Opinión

Pudor y cuñados

La campaña electoral, probablemente iniciada el pasado 21 de diciembre, ha entrado en su fase final. Son esas últimas dos semanas a las que la ley constriñe lo que, por su propia naturaleza, no puede ser sometido a cautiverio ni reducido por grilletes. La campaña es un estado de ánimo permanente, una idiosincrasia, un modo de afianzarse ante el mundo. Y estas cosas no caben en una ley.

La campaña electoral, probablemente iniciada el pasado 21 de diciembre, ha entrado en su fase final. Son esas últimas dos semanas a las que la ley constriñe lo que, por su propia naturaleza, no puede ser sometido a cautiverio ni reducido por grilletes. La campaña es un estado de ánimo permanente, una idiosincrasia, un modo de afianzarse ante el mundo. Y estas cosas no caben en una ley.
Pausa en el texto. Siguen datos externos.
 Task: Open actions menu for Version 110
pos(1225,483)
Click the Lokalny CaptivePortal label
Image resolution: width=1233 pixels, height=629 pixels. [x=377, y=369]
No podíamos esperar que la salsa intelectual de los actos electorales espesara. Y no lo esperamos. Pero agradecemos ese sentimiento emparentado con el pudor con el que los candidatos y sus equipos parecen haber empezado a conducirse. Quizás sea mala conciencia. Dos campañas en seis meses constituyen suficiente motivo para justificar este recién estrenado apocamiento. Aunque tampoco hay que exagerar.

Todos los partidos se han cuidado de despoblar las calles de carteles con sonrientes señoras y señores que lo mismo contemplan al viandante desde la atalaya de una farola próxima a un templo de Dios que adheridos a la fachada de una casa de lenocinio. Ya no están.

Si hemos de creerles, tampoco gastarán el dinero que invirtieron en pasadas campañas e, incluso, habrá formaciones que hayan resuelto no atosigar al elector con el envío de esos rimeros de propaganda que atoran los buzones.

Todas estas precauciones son hijas del pudor. Pero no se fíe. Es un recato inspirado en las mismas motivaciones que llevan a su cuñado a obsequiarle con la caja roja de los bombones Nestlé cuando, por decimoséptima vez en un mes, se presenta ante la puerta de su domicilio con el avieso propósito de pasar la tarde. Se siente culpable, pero no va a dejar de seguir dándole la tabarra.